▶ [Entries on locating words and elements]
○ ○ ○ ○ ○

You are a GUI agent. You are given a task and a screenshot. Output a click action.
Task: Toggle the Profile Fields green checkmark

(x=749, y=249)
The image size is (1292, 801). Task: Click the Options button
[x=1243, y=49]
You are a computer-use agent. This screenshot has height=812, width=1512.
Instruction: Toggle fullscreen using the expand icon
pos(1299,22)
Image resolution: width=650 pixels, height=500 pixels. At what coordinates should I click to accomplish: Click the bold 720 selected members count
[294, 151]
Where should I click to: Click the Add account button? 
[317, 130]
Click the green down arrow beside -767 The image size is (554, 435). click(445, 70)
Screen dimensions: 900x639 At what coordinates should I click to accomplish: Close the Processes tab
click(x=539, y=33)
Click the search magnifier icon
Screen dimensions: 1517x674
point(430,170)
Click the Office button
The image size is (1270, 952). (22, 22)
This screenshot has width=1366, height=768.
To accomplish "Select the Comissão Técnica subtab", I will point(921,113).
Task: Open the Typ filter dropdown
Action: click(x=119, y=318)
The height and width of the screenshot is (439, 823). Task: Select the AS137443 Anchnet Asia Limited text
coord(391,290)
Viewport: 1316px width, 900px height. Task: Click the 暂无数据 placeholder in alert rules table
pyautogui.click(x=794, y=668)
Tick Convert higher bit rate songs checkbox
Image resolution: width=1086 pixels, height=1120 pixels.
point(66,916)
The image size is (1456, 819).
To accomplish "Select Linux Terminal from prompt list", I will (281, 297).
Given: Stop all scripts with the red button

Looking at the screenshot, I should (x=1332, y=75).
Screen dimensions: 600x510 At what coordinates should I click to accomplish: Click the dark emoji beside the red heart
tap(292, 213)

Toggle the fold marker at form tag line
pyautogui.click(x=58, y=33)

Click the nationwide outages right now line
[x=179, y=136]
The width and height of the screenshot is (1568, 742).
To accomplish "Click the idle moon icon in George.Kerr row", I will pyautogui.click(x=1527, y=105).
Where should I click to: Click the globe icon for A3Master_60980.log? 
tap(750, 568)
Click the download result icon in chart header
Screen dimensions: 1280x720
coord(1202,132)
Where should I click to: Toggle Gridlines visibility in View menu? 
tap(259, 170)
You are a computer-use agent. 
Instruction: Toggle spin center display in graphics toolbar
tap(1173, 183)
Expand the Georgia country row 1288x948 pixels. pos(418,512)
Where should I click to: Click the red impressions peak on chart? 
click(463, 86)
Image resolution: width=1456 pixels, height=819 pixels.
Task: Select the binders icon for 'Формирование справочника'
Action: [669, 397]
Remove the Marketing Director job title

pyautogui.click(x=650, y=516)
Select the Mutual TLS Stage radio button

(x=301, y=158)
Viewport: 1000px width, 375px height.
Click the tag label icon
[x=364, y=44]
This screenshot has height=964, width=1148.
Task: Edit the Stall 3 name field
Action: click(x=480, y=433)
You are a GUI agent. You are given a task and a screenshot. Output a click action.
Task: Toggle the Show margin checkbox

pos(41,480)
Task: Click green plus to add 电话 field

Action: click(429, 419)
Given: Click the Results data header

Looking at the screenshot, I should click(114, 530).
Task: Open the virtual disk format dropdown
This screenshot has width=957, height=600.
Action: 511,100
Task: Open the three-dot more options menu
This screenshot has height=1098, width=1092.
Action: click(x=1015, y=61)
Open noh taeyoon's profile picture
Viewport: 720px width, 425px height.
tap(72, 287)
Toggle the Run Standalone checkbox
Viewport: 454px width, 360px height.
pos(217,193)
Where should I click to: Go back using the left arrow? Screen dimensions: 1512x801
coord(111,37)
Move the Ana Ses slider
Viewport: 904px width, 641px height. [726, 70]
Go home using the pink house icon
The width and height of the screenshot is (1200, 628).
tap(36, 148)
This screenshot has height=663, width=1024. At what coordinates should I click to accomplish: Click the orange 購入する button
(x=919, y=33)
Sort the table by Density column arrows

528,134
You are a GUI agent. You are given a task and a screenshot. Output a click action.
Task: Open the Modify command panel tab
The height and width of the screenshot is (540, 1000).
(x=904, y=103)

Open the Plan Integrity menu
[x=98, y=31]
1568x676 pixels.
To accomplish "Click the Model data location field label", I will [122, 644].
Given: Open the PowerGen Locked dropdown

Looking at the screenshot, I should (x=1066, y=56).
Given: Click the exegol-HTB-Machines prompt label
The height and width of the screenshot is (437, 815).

○ ○ ○ ○ ○

▶ [Aim] Rewrite all of the rows above, substituting "Which point should I click to complete" for each occurrence of "At what coordinates should I click to accomplish" and leaving everything else unchanged.

▶ [Problem solution]
You are a GUI agent. You are given a task and a screenshot. Output a click action.
Task: Toggle the Profile Fields green checkmark

(x=749, y=249)
The image size is (1292, 801). Task: Click the Options button
[x=1243, y=49]
You are a computer-use agent. This screenshot has height=812, width=1512.
Instruction: Toggle fullscreen using the expand icon
pos(1299,22)
Image resolution: width=650 pixels, height=500 pixels. Which point should I click to complete: Click the bold 720 selected members count
[294, 151]
Where should I click to: Click the Add account button? 
[317, 130]
Click the green down arrow beside -767 The image size is (554, 435). click(445, 70)
Screen dimensions: 900x639 Which point should I click to complete: Close the Processes tab
click(x=539, y=33)
Click the search magnifier icon
Screen dimensions: 1517x674
point(430,170)
Click the Office button
The image size is (1270, 952). (22, 22)
This screenshot has width=1366, height=768.
To accomplish "Select the Comissão Técnica subtab", I will point(921,113).
Task: Open the Typ filter dropdown
Action: click(x=119, y=318)
The height and width of the screenshot is (439, 823). Task: Select the AS137443 Anchnet Asia Limited text
coord(391,290)
Viewport: 1316px width, 900px height. Task: Click the 暂无数据 placeholder in alert rules table
pyautogui.click(x=794, y=668)
Tick Convert higher bit rate songs checkbox
Image resolution: width=1086 pixels, height=1120 pixels.
point(66,916)
The image size is (1456, 819).
To accomplish "Select Linux Terminal from prompt list", I will (281, 297).
Given: Stop all scripts with the red button

Looking at the screenshot, I should (x=1332, y=75).
Screen dimensions: 600x510 Which point should I click to complete: Click the dark emoji beside the red heart
tap(292, 213)

Toggle the fold marker at form tag line
pyautogui.click(x=58, y=33)

Click the nationwide outages right now line
[x=179, y=136]
The width and height of the screenshot is (1568, 742).
To accomplish "Click the idle moon icon in George.Kerr row", I will pyautogui.click(x=1527, y=105).
Where should I click to: Click the globe icon for A3Master_60980.log? 
tap(750, 568)
Click the download result icon in chart header
Screen dimensions: 1280x720
coord(1202,132)
Where should I click to: Toggle Gridlines visibility in View menu? 
tap(259, 170)
You are a computer-use agent. 
Instruction: Toggle spin center display in graphics toolbar
tap(1173, 183)
Expand the Georgia country row 1288x948 pixels. pos(418,512)
Where should I click to: Click the red impressions peak on chart? 
click(463, 86)
Image resolution: width=1456 pixels, height=819 pixels.
Task: Select the binders icon for 'Формирование справочника'
Action: [669, 397]
Remove the Marketing Director job title

pyautogui.click(x=650, y=516)
Select the Mutual TLS Stage radio button

(x=301, y=158)
Viewport: 1000px width, 375px height.
Click the tag label icon
[x=364, y=44]
This screenshot has height=964, width=1148.
Task: Edit the Stall 3 name field
Action: click(x=480, y=433)
You are a GUI agent. You are given a task and a screenshot. Output a click action.
Task: Toggle the Show margin checkbox

pos(41,480)
Task: Click green plus to add 电话 field

Action: click(429, 419)
Given: Click the Results data header

Looking at the screenshot, I should click(114, 530).
Task: Open the virtual disk format dropdown
This screenshot has width=957, height=600.
Action: 511,100
Task: Open the three-dot more options menu
This screenshot has height=1098, width=1092.
Action: click(x=1015, y=61)
Open noh taeyoon's profile picture
Viewport: 720px width, 425px height.
tap(72, 287)
Toggle the Run Standalone checkbox
Viewport: 454px width, 360px height.
pos(217,193)
Where should I click to: Go back using the left arrow? Screen dimensions: 1512x801
coord(111,37)
Move the Ana Ses slider
Viewport: 904px width, 641px height. [726, 70]
Go home using the pink house icon
The width and height of the screenshot is (1200, 628).
tap(36, 148)
This screenshot has height=663, width=1024. Which point should I click to complete: Click the orange 購入する button
(x=919, y=33)
Sort the table by Density column arrows

528,134
You are a GUI agent. You are given a task and a screenshot. Output a click action.
Task: Open the Modify command panel tab
The height and width of the screenshot is (540, 1000).
(x=904, y=103)

Open the Plan Integrity menu
[x=98, y=31]
1568x676 pixels.
To accomplish "Click the Model data location field label", I will [122, 644].
Given: Open the PowerGen Locked dropdown

Looking at the screenshot, I should (x=1066, y=56).
Given: Click the exegol-HTB-Machines prompt label
The height and width of the screenshot is (437, 815).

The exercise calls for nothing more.